Requesting vacation time after receiving a job offer is a universally tricky ask. Every employee deserves time off, but when you’re brand new at work, leisure time might feel like it should be on the back burner.
Except that isn’t always how it works. You may have interviewed and been hired, despite having a vacation planned; or maybe some watershed life event—like someone’s wedding—has long been planned during your third week of work. The truth is, there are ways to ask correctly so the question doesn’t come across as careless.
When to ask for time off when you’ve just started a job
You might hear things from certain workplaces experts that point to exact rules, like a measurable length of time that signifies you’ve paid your dues and can snatch a little R&R with little fear of repercussion. What matters most, however, is that you understand a company’s culture, and moreover, know what your manager is comfortable with.

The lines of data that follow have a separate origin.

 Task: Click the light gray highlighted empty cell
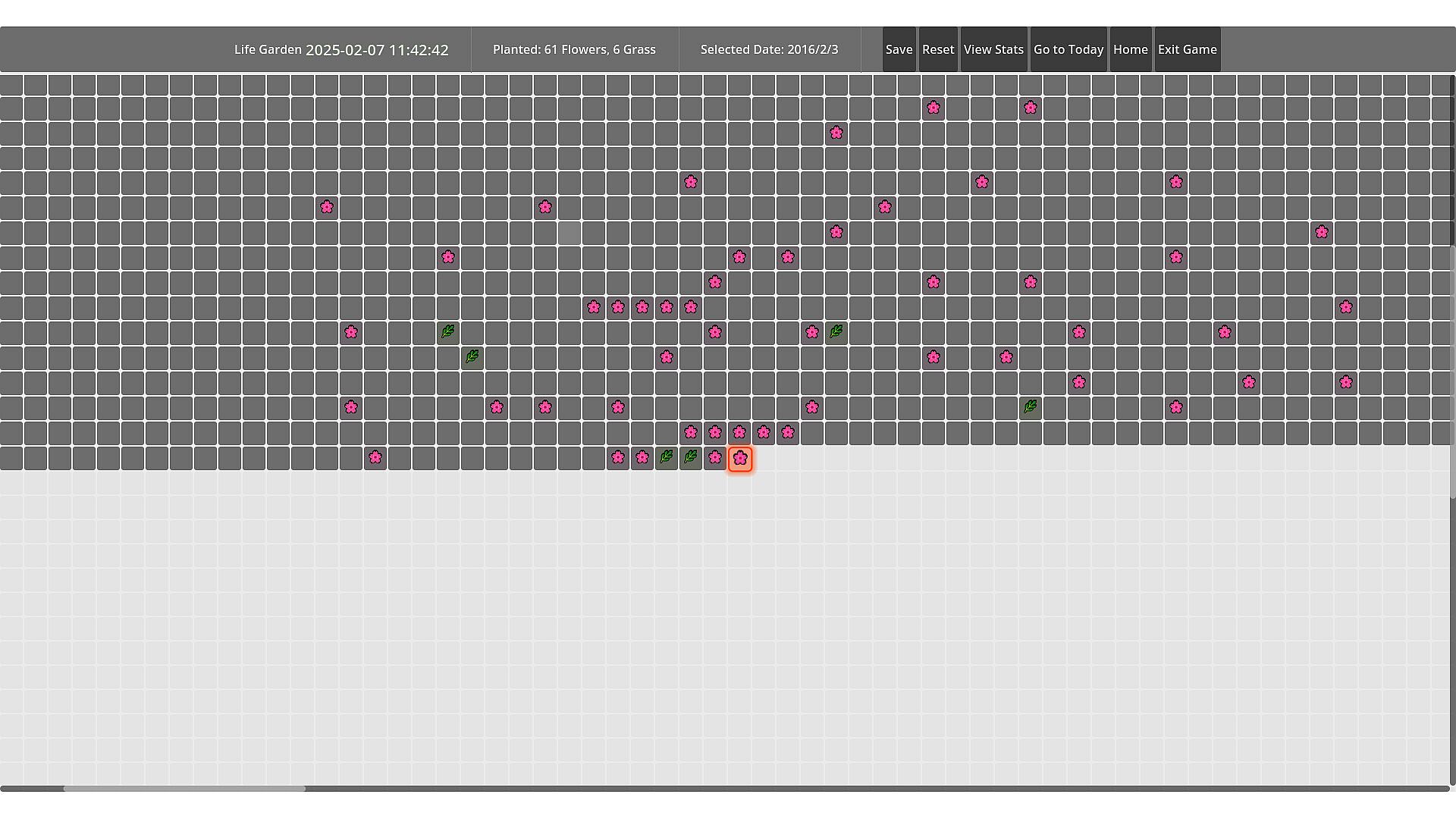click(x=570, y=233)
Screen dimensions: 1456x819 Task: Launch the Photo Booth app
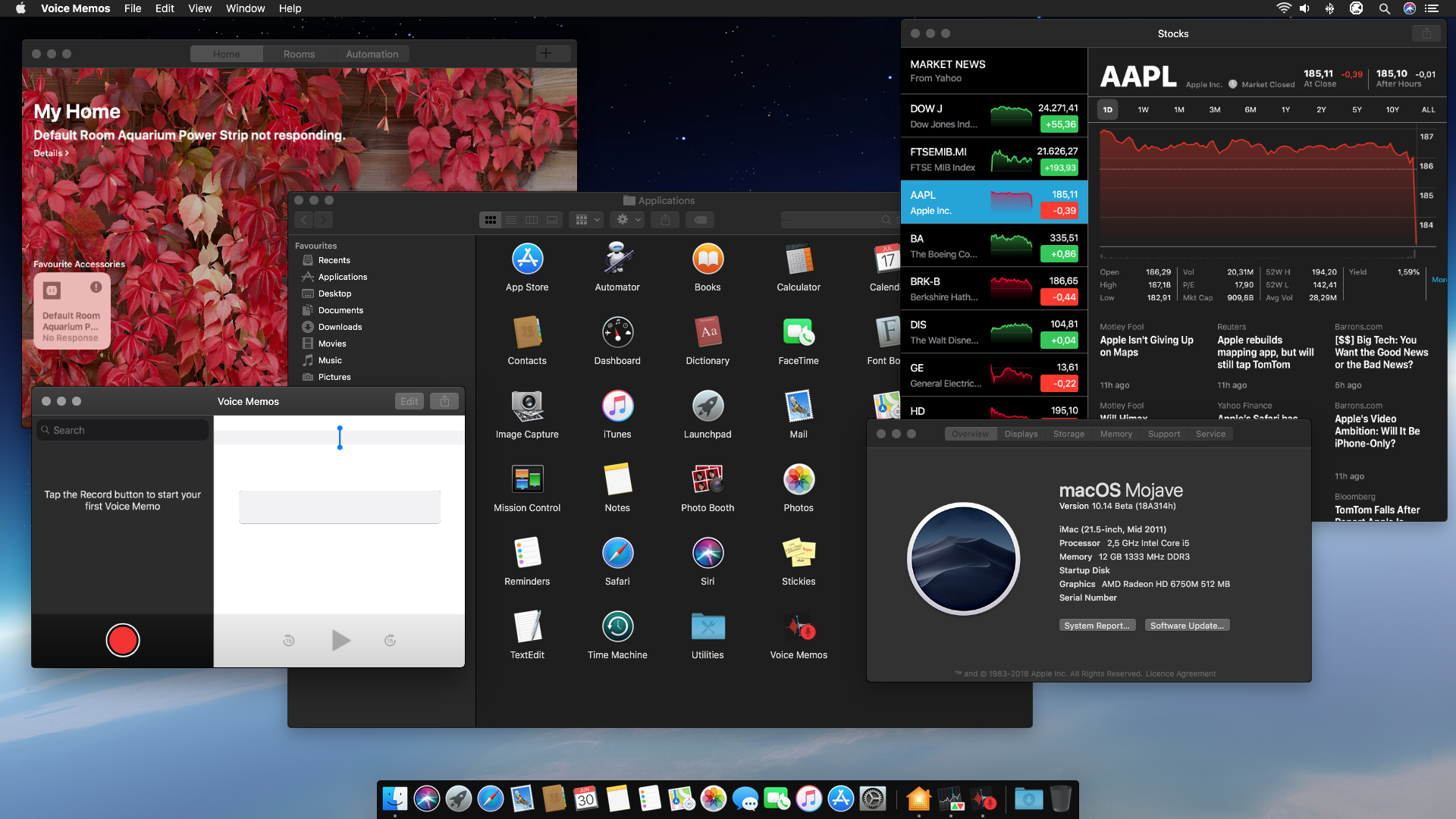click(x=707, y=480)
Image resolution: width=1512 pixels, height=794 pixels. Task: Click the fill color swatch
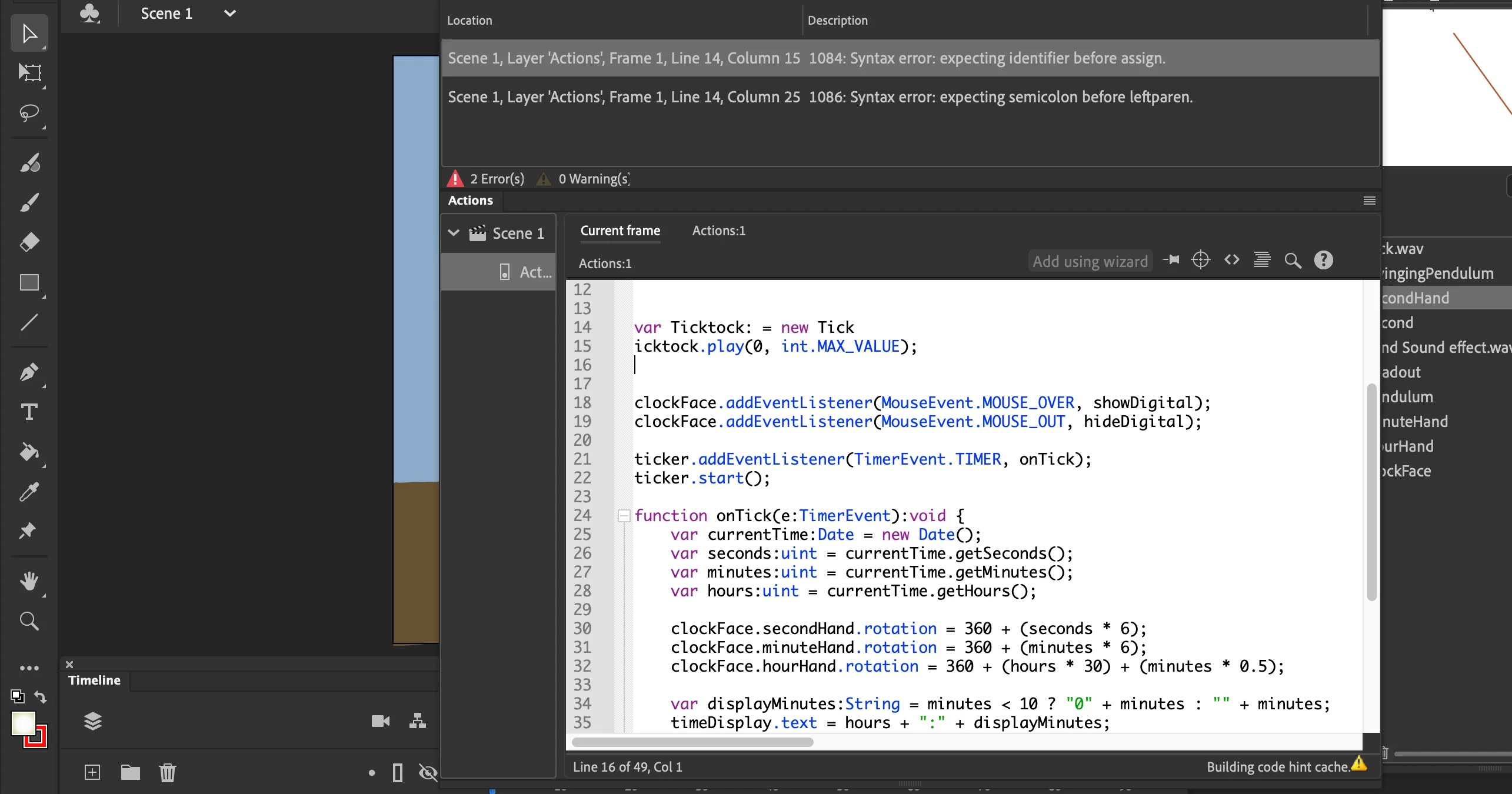tap(24, 723)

“Vacation policies vary by company, by boss,” says Marc Cenedella, the founder of the resume writing service Leet Resumes. “What’s written in the handbook is only sometimes the way vacations are really approved,” he tells Lifehacker.
For example, some companies have an accrual system, in which employees have to work a certain amount of hours to earn vacation days. That system is sort of archaic nowadays, though: Many younger companies have transitioned away from the notion that work equals earned time to decompress. According to the Society of Human Resource Management, such formats are usually a deterrent to prospective employees who could simply direct their job searches to companies with more generous vacation packages.
However, if you find your self in the unenviable position of having to ask a boss about a forthcoming vacation before you’ve logged considerable time, there are plenty of ways to go about it diplomatically.
How to ask for vacation time at a new job
If you’re in the position of having received a job offer, but still haven’t signed your offer letter, then you’re in the best place to broach the topic, says Cenedella.
The employer clearly wants you to join, and an innocent ‘by the way, how do I request a weeklong vacation?’ followed by ‘and is it ok if I do that in the first three months?’ will likely get you the most lenient reply.
Of course, it’s understandable that everyone has a life outside of work, so it’s more than likely that if your request isn’t completely outlandish—don’t plan a two week vacation immediately after your first week of work—you’ll be obliged. If you have a wedding or family vacation to attend within the first month of your job, just say so. You shouldn’t be scrutinized if something important has been planned long before you were hired.
“Waiting to ask until it’s a forgone conclusion is worst,” according to Cenedella. Saying “‘My family bought a cruise for the end of this month and I need to go,’ puts your boss in a bind, and shows you don’t know how to communicate or manage well.”
You needn’t play a guessing game either, but if you can’t read your boss you might look elsewhere within the company for guidance. “Asking your new colleagues for practical advice on how vacation works at your new employer is helpful, and can give you guidelines about how the company culture actually works,” Cenedella notes.
Everyone merits time away from their desk. Asking for the time off without putting your boss in a precarious place should be easy enough, as long as you plan ahead.